■ **What this task involves**
Rewrite the lines of the listing from the line containing "At what (x,y)" through the line containing "(572, 287).", inclusive, as a numbered list, skipping any blank lines. Leave the pictures out of your answer.

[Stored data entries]
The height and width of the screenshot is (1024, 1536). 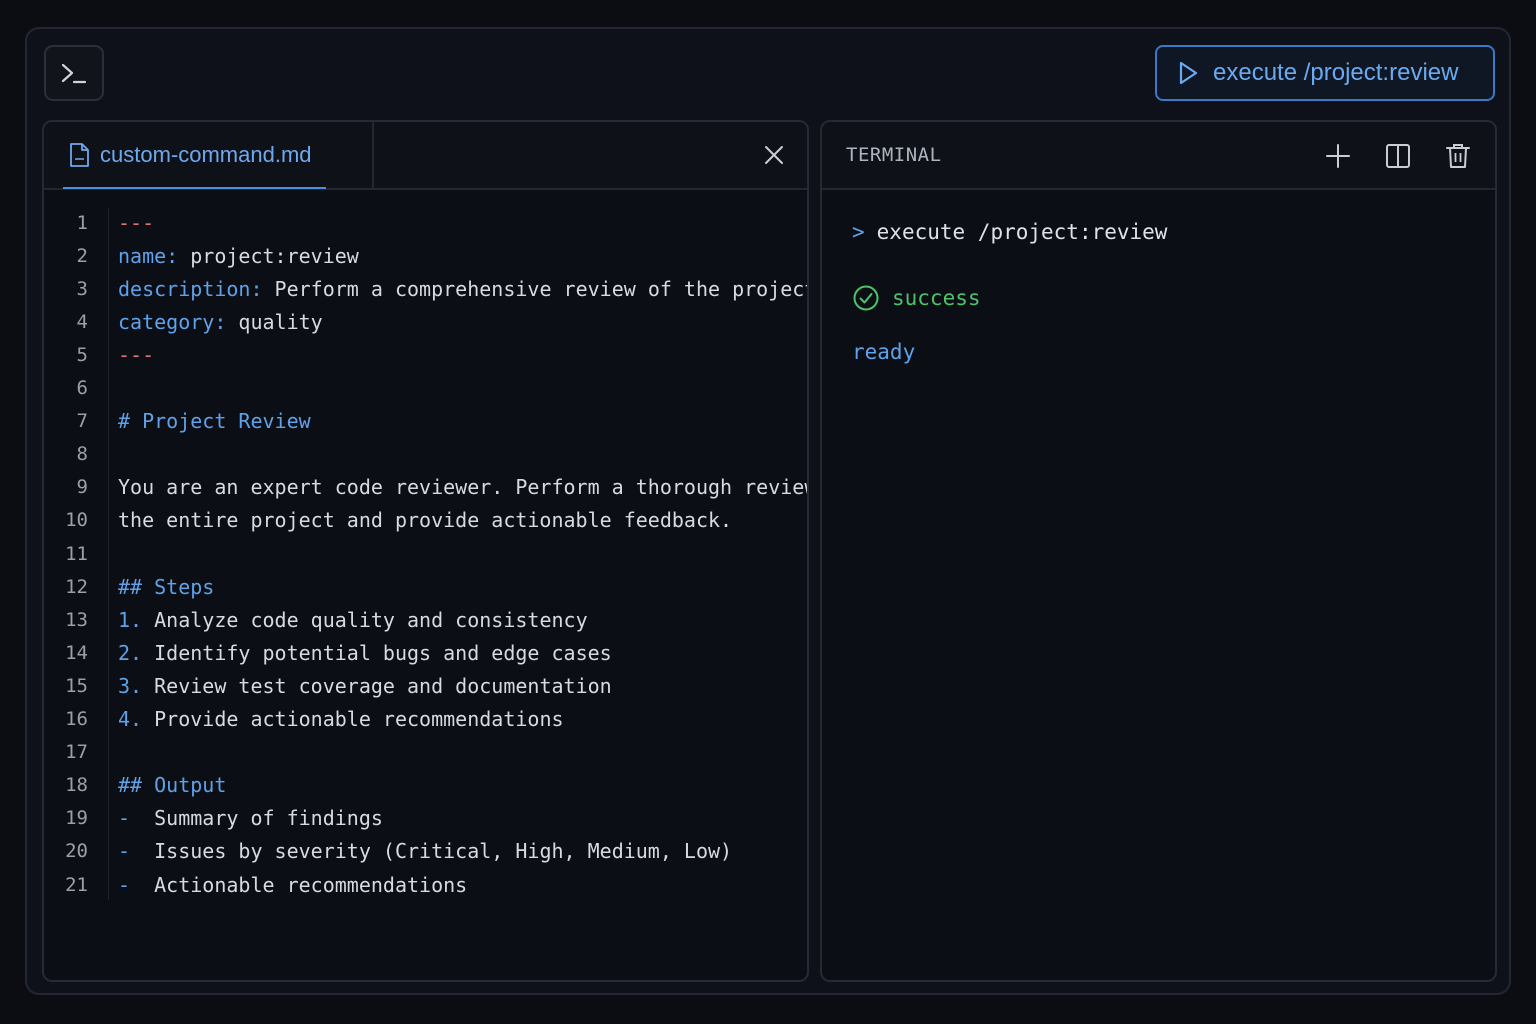 What do you see at coordinates (130, 620) in the screenshot?
I see `code-token: 1.` at bounding box center [130, 620].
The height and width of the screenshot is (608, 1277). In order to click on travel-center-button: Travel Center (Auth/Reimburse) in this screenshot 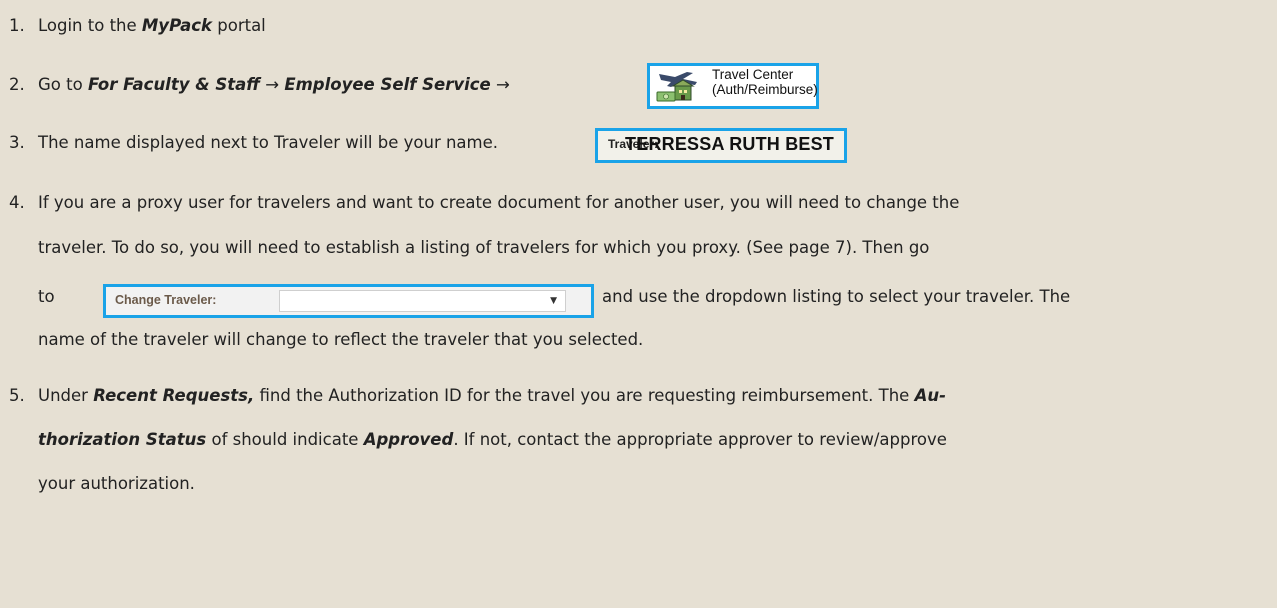, I will do `click(733, 86)`.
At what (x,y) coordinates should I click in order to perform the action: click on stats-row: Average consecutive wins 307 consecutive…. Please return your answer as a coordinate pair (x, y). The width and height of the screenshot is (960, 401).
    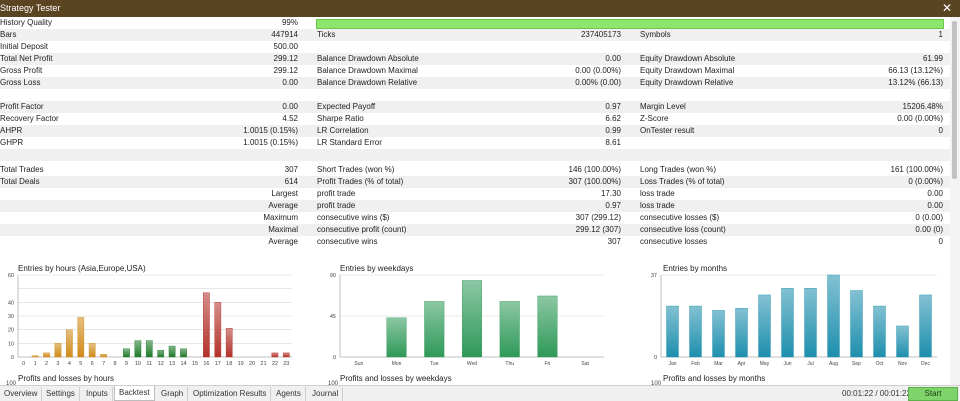
    Looking at the image, I should click on (475, 242).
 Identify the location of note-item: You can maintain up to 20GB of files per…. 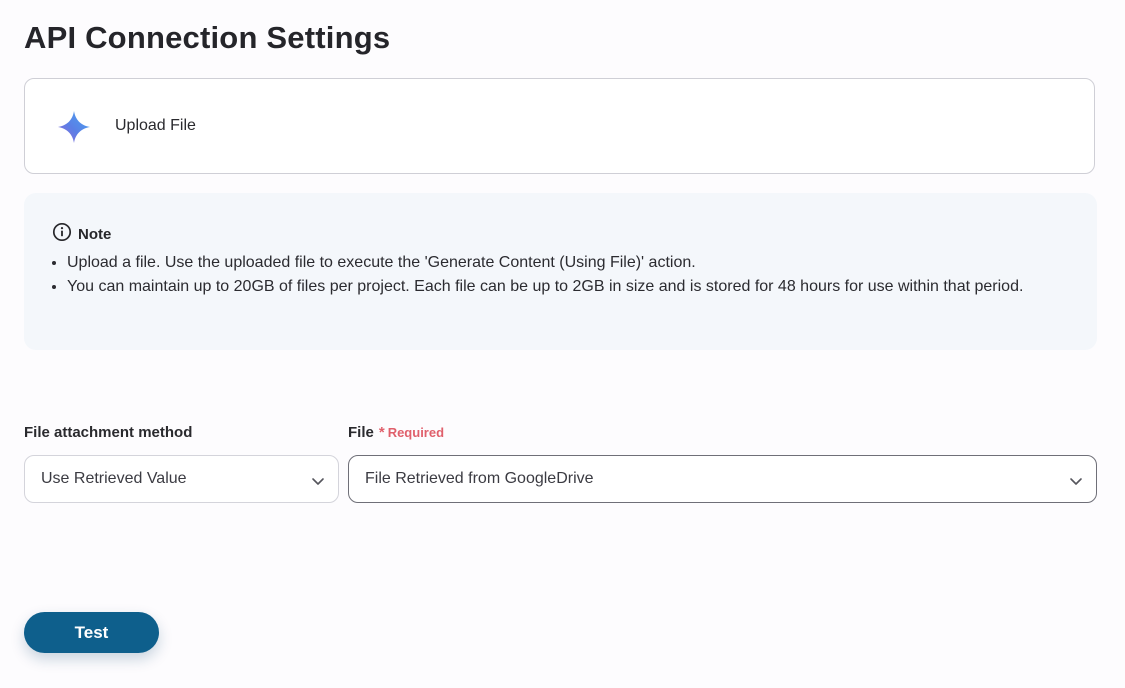
(572, 287).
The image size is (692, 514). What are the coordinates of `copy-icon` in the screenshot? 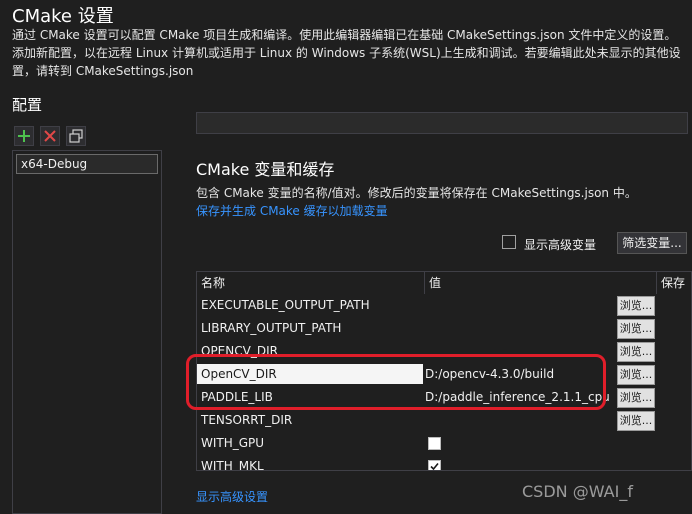 It's located at (76, 136).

■ **Answer to the problem**
1. At what (x,y) coordinates should I click in order to perform the action: click on stats-row: Average consecutive wins 307 consecutive…. Please return your answer as a coordinate pair (x, y). The width and height of the screenshot is (960, 401).
2.     Looking at the image, I should click on (475, 242).
3.  Identify the location of note-item: You can maintain up to 20GB of files per…. 
4. (572, 287).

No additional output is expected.